Governor of Kentucky, Augustus E. Willson, pardoned former Governor of Kentucky, William S. Taylor for assessor to the murder, which he denied, of William Goebel, who had been declared to be the lawful winner of the 1899 gubernatorial election.
Very MAGAesque.
Taylor had taken up residence in another state, where he practiced law, and he rarely returned to Kentucky.
The horrors taking place in Turkey were noted.

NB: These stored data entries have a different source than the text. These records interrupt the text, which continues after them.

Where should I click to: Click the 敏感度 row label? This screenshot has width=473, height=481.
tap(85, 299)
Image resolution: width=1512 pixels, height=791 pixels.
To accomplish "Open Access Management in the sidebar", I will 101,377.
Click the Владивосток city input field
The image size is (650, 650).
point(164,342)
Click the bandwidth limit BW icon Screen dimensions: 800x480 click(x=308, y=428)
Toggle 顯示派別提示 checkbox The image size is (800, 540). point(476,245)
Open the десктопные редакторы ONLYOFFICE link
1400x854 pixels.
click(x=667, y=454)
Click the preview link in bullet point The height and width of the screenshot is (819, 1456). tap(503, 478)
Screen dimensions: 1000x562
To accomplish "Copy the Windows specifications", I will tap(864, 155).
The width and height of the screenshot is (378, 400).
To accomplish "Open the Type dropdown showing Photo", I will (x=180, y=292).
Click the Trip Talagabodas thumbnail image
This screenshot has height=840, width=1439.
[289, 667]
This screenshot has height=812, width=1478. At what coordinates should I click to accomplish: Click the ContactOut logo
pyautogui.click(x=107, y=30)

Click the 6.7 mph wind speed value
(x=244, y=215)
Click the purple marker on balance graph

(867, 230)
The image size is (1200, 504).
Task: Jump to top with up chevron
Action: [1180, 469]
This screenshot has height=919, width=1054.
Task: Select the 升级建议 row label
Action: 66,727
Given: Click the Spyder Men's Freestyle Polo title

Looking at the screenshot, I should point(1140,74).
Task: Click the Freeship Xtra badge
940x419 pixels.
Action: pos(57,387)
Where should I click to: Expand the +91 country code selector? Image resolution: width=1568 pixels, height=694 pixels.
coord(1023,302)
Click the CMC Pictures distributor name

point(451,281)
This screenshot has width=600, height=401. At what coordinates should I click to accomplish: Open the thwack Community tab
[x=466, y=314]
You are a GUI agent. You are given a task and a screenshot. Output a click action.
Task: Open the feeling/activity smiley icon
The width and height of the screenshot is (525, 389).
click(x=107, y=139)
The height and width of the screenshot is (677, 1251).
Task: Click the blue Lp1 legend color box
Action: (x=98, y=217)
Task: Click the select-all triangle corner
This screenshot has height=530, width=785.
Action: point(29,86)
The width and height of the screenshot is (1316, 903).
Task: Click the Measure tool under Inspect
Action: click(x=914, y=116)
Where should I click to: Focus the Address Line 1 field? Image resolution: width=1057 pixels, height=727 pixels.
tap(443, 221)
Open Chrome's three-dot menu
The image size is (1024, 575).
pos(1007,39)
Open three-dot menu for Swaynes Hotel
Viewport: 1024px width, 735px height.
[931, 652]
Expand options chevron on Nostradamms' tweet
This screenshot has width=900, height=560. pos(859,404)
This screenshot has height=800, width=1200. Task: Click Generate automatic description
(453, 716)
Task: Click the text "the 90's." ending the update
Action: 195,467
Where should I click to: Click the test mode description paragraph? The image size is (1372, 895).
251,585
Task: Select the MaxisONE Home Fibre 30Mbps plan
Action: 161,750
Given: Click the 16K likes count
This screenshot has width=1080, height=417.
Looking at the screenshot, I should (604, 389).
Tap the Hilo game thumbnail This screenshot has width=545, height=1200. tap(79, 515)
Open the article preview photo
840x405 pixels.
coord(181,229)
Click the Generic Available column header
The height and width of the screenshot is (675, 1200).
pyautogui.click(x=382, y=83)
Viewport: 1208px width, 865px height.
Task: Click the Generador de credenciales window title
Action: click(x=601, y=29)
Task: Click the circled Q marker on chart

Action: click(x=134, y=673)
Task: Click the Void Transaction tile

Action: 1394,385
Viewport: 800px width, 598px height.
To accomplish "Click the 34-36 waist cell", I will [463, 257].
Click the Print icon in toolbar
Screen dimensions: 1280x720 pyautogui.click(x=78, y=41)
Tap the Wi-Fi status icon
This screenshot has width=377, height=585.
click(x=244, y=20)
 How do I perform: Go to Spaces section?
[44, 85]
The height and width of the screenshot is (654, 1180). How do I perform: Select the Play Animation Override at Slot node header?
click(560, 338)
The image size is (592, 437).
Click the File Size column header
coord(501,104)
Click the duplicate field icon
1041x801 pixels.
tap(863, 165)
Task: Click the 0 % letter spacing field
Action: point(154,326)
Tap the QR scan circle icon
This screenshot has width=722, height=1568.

The Acting Secretary of State to Ambassador Reid.
Department of State,
Washington, April 23, 1909.
Referring to department’s telegram of the 18th, Mr. Wilson asks if a fleet adequate for the protection of foreign life has been sent to the disturbed regions in Turkey, and if American citizens are in jeopardy whether we can rely upon the doing of all that is feasible for their protection. Says, in view of the humanitarian concern felt by the President and because of the distressed interest of naturalized Armenians in the United States, the department would be glad to learn if possible what is being done under the Berlin act to check the massacre of Armenians in Turkey. Quotes telegram of this date from Turkey.
Gimbels signed a 105-year lease for property at New York Herald Square. This provided for $60,000,000 in rent until 2014.
The 1909 Benavente earthquake in the Santarém District of the Central Region, Portugal. Sixty people were killed in the incident.
Child labor was photographed in Lewiston, Maine.